> [THINGS TO DO]:
[1] Reproduce verbatim the part of the article on safety switches and circuit breakers running from "A safety switch, also" down to "in most cases.".
[2] In the entries, take everything from the line containing "Image resolution: width=980" down to the end of the entries, and replace "pixels" with "px", leaving all else unchanged. Give only those lines, and leave the pictures out.

Safety Switch vs Circuit Breaker: What’s the Difference?

Updated Jun 9, 20267 min read

Open your switchboard and you’ll see a row of small switches. Most homeowners assume they all do the same job. They don’t, and the difference is what saves a life or a house.

Safety Switch vs Circuit Breaker: What’s the Difference?

A safety switch protects people from electric shock by cutting power within 0.03 seconds when it detects current leaking from a circuit. A circuit breaker protects wiring from overload and short-circuit fires by tripping when current exceeds the cable’s safe rating. They do different jobs, and any properly wired home needs both.

Key Takeaways

  • Safety switches (RCDs) detect tiny current leaks (around 30 mA) and trip to protect people from electrocution.
  • Circuit breakers detect overcurrent and short circuits to stop wiring from overheating and starting a fire.
  • Victorian rental properties must have RCDs on all power and lighting circuits since 29 March 2023 under the Residential Tenancies Regulations 2021.
  • An RCBO is a modern combined unit that does both jobs in one slot, and it’s now the default for switchboard upgrades.
  • The easiest way to tell which is which: a safety switch has a “TEST” or “T” button. A circuit breaker has an amperage number (10A, 16A, 20A) and no test button.

If your switchboard still has ceramic fuses, missing RCDs, or you’ve never tested the “T” button, the rest of this guide explains exactly what you have, what the law requires, and what to do about it.

What does a safety switch do?

A safety switch, also called a Residual Current Device (RCD), constantly compares the current flowing out on the active wire with the current returning on the neutral wire. When those two values don’t match, current is leaking somewhere it shouldn’t, often through a person touching a live appliance. The device trips in around 30 milliseconds at a leakage of 30 mA, which is fast enough to prevent cardiac arrest in most cases.

That’s the entire job. It does not protect cables from overload. It does not stop short circuits. It exists to keep a human alive when something has already gone wrong with an appliance or cable.

Energy Safe Victoria’s official guidance is clear on this point: only safety switches save lives. Circuit breakers and fuses don’t.

What does a circuit breaker do?

A circuit breaker measures the total current flowing through a circuit and trips when that current exceeds the cable’s rated capacity. Cables are rated in amps (commonly 10A for lighting, 16A or 20A for power, higher for ovens and air-conditioning). If you plug a 2,400 W heater into a circuit already loaded with three other appliances, the breaker trips before the cable gets hot enough to ignite the insulation.

> [SOURCE DATA]:

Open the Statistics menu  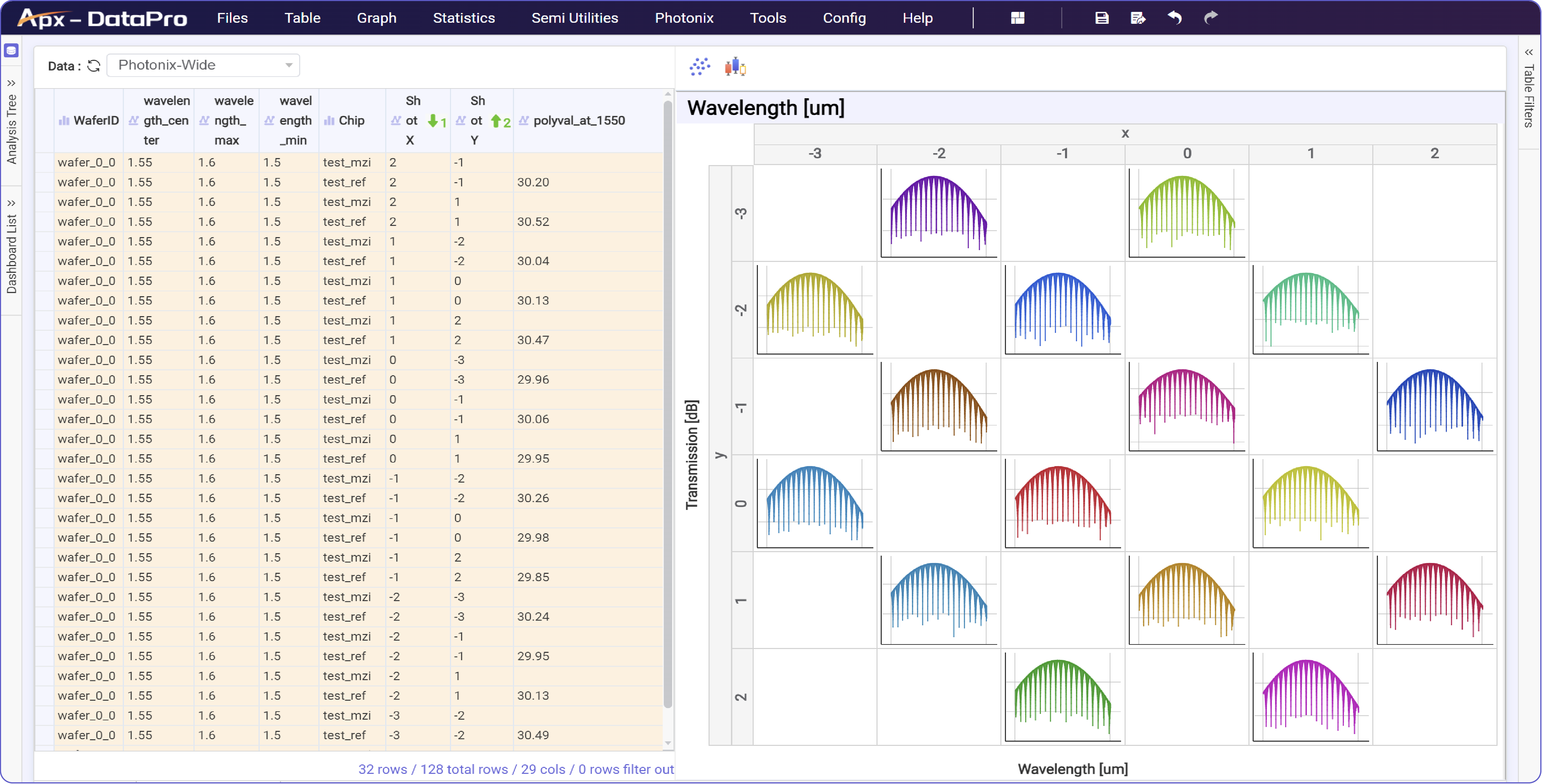tap(464, 18)
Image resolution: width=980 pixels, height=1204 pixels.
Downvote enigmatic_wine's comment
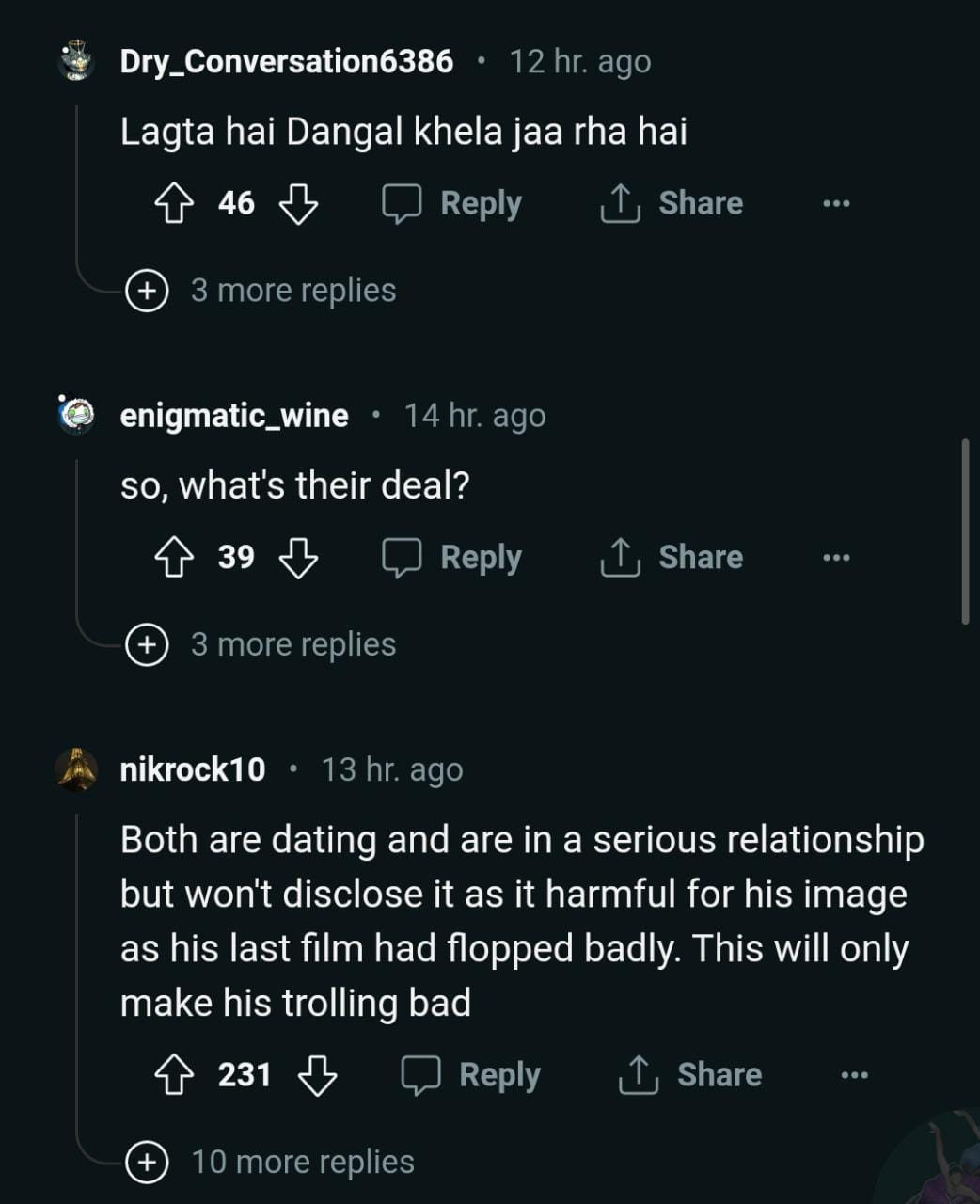(x=299, y=557)
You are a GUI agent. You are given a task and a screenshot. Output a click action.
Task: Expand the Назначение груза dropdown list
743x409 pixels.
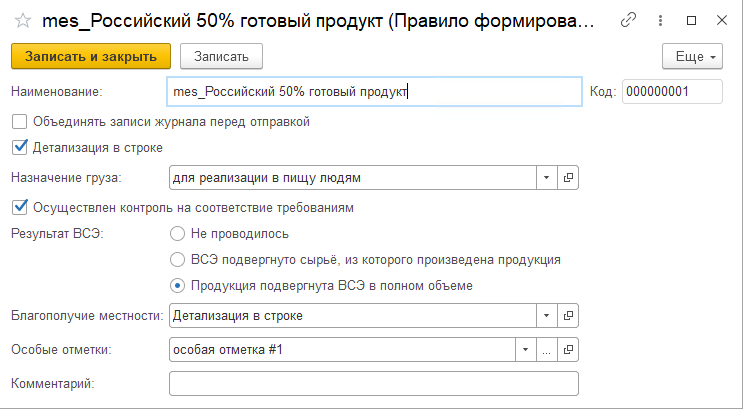(x=547, y=178)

> [WRITTEN ANSWERS]:
[1]
A safety switch, also called a Residual Current Device (RCD), constantly compares the current flowing out on the active wire with the current returning on the neutral wire. When those two values don’t match, current is leaking somewhere it shouldn’t, often through a person touching a live appliance. The device trips in around 30 milliseconds at a leakage of 30 mA, which is fast enough to prevent cardiac arrest in most cases.

[2]
Image resolution: width=980 px, height=1204 px.
Downvote enigmatic_wine's comment
(x=299, y=557)
You are a GUI agent. You are given a task and a screenshot. Output a click action.
Task: Expand the Назначение груза dropdown list
743x409 px.
(x=547, y=178)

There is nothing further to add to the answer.